Threshold adjustment of receiver chip to achieve a data rate >66 Gbit/sec in point to point interconnect

In multi-Gbps chip-to-chip signalling, the transmitter clock jitter limits the maximum possible data speed for a required Bit Error Rate (BER). If the communicating channel between transmitter and receiver is lossy and noisy, the waveform of the driven signal, detected at the receiver chip changes completely due to the properties of channel made of copper interconnect. The reflection noise, generated at various points of the channel due to impedance mismatch, makes identification of the signal very difficult at the receiver. Due to that, it is challenging to send high frequency signals (pulse width of 100 psec corresponding to > 10 Gbit / sec data rate) between two chips in manufacturable environment for high volume products with various process parameters.
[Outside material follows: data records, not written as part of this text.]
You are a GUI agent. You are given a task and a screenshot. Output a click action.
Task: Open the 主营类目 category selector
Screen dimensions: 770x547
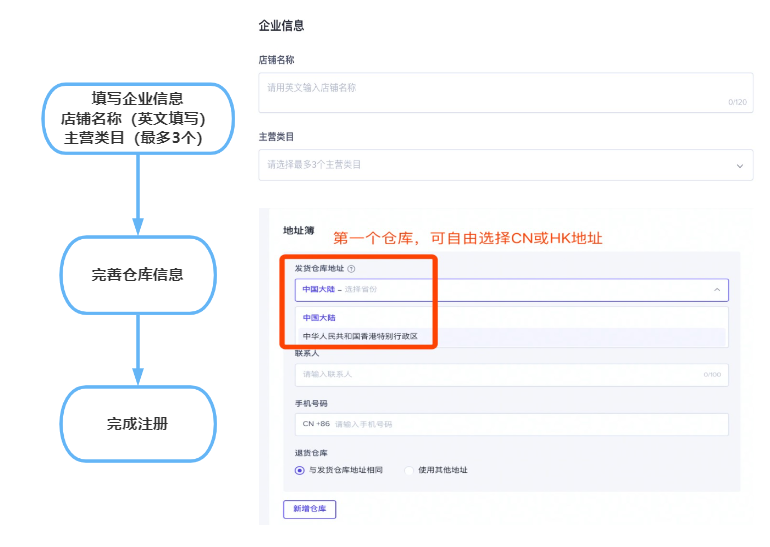pos(500,165)
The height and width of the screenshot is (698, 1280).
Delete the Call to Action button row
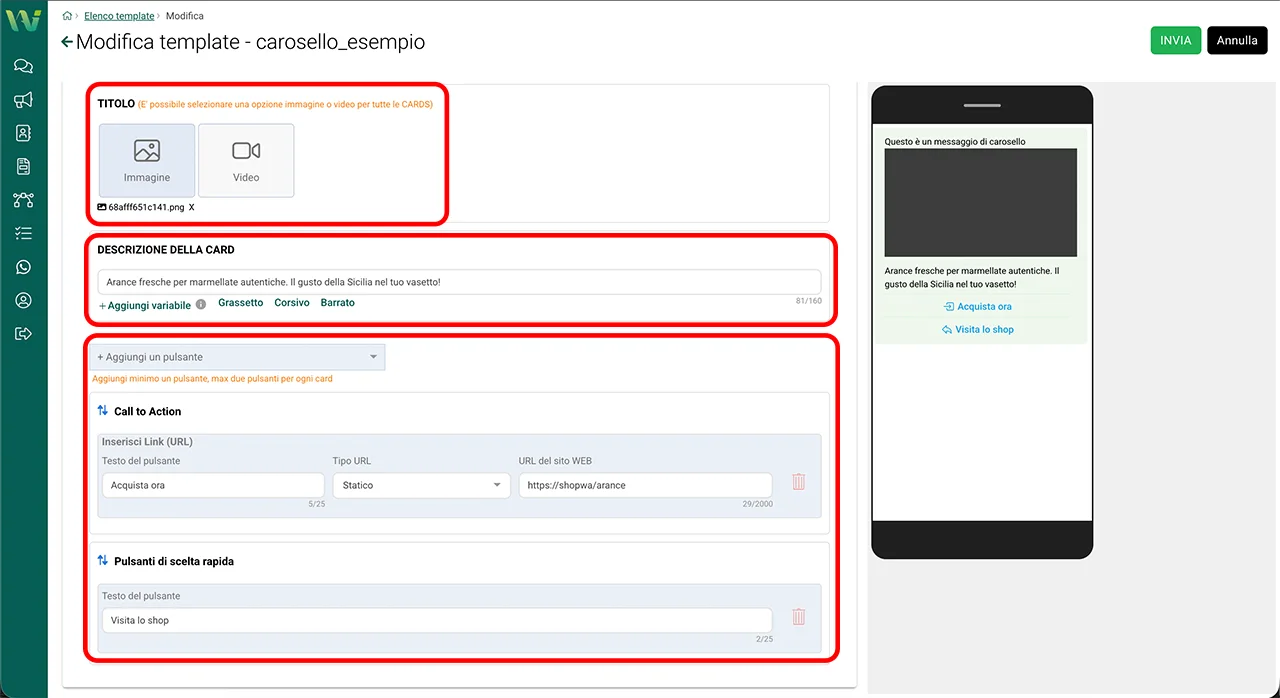pyautogui.click(x=798, y=482)
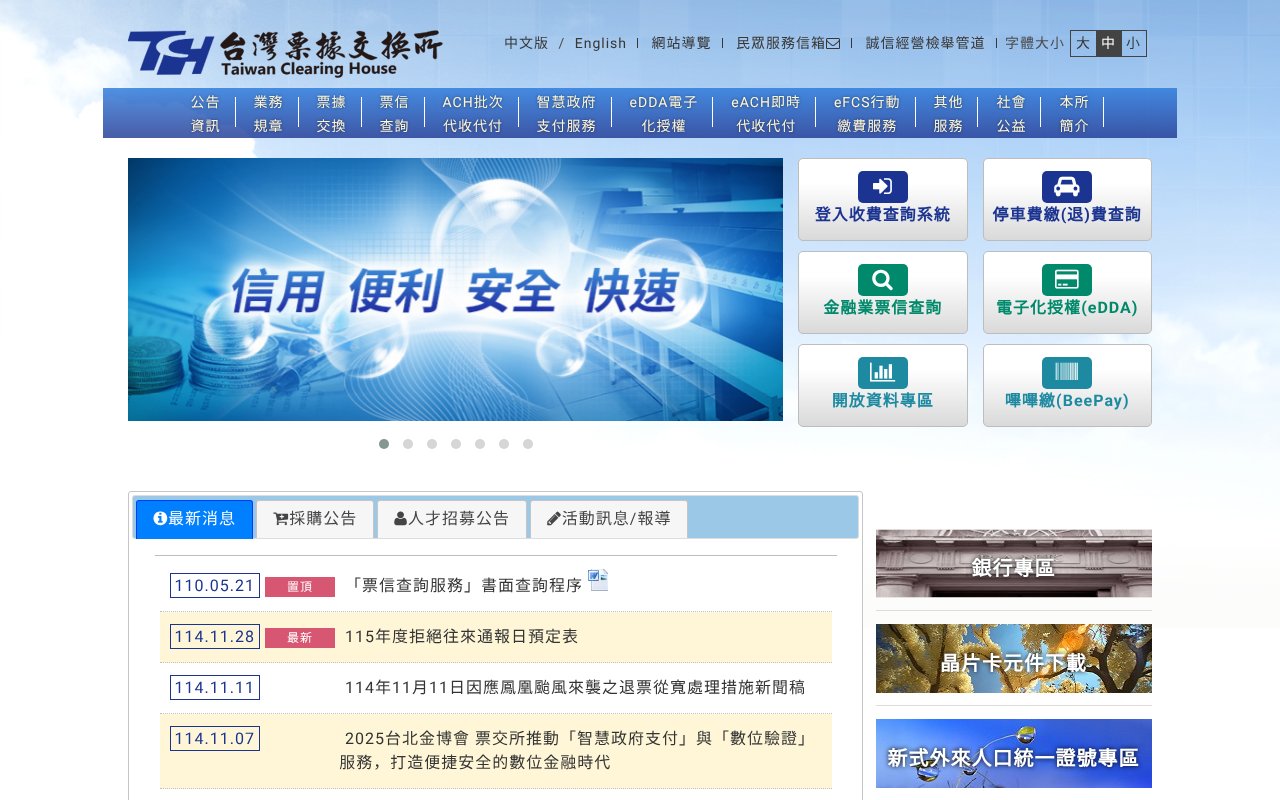The image size is (1280, 800).
Task: Click the bar chart icon for 開放資料專區
Action: [x=883, y=371]
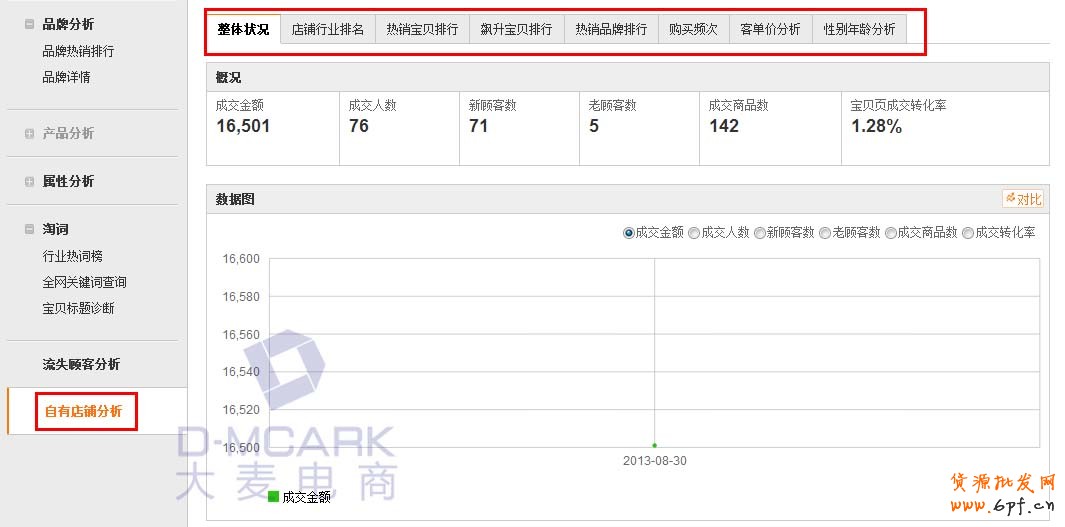Go to the 性别年龄分析 tab
Screen dimensions: 1065x527
tap(859, 30)
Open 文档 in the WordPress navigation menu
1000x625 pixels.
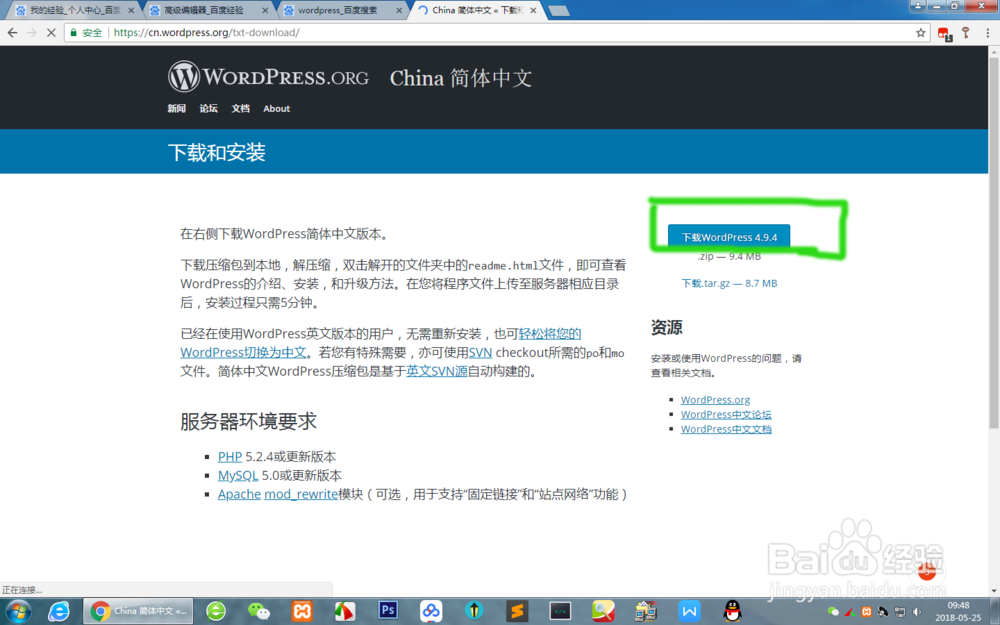[240, 108]
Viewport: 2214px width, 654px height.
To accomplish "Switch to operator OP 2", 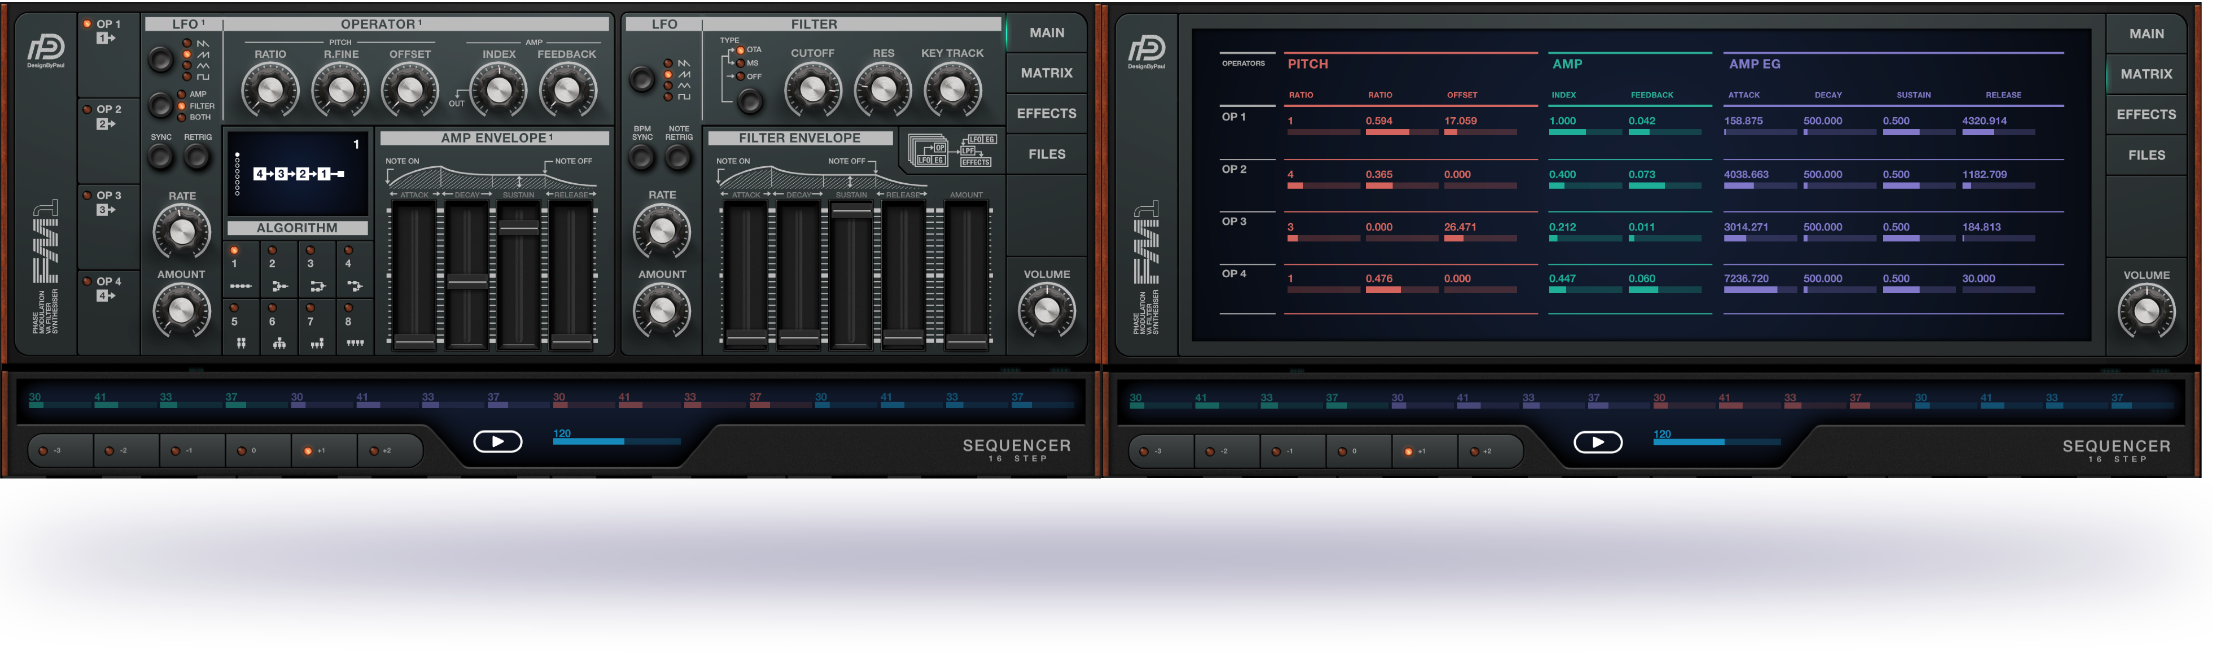I will click(x=108, y=116).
In this work, we have discussed two methods of defining threshold voltage of receiver chip by which it is possible to send a square pulse of 15 picoseconds or less width (that may corresponds to 66 Gbit/sec or more) over a unmatched lossy channel. The receiver chip of proposed method uses a comparator, which is fed by the received oscillatory signal (Signal-A) and RC delayed version (Signal-B) of it. In order to avoid needless switching at the output, we also have incorporated conventional comparator hysteresis loop such that the feedback path will control the threshold depending on the comparator output.